▶ [Action item]: Transcribe each entry so that it matches the original exactly.

▶ [Extracted records]:
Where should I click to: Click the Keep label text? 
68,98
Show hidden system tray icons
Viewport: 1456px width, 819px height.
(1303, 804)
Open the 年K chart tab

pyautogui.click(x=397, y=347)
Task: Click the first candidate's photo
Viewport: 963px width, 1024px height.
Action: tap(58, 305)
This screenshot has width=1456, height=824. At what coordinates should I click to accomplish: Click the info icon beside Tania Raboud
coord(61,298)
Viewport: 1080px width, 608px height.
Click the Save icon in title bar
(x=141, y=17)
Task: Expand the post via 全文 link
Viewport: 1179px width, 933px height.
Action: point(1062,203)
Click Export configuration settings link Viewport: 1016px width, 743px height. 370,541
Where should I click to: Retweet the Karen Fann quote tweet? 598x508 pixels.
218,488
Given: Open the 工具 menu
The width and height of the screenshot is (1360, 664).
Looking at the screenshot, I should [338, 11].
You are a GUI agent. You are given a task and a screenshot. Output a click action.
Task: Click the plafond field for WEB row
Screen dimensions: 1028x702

▶ [Completed task]:
Where should I click to: Click the Keep label text? 
68,98
Show hidden system tray icons
Viewport: 1456px width, 819px height.
(1303, 804)
Open the 年K chart tab

pyautogui.click(x=397, y=347)
Task: Click the first candidate's photo
Viewport: 963px width, 1024px height.
Action: tap(58, 305)
This screenshot has width=1456, height=824. At what coordinates should I click to accomplish: Click the info icon beside Tania Raboud
coord(61,298)
Viewport: 1080px width, 608px height.
Click the Save icon in title bar
(x=141, y=17)
Task: Expand the post via 全文 link
Viewport: 1179px width, 933px height.
Action: point(1062,203)
Click Export configuration settings link Viewport: 1016px width, 743px height. 370,541
Where should I click to: Retweet the Karen Fann quote tweet? 598x508 pixels.
218,488
Given: Open the 工具 menu
The width and height of the screenshot is (1360, 664).
Looking at the screenshot, I should [338, 11].
You are a GUI agent. You are given a task and a screenshot. Output a click action.
Task: Click the plafond field for WEB row
Screen dimensions: 1028x702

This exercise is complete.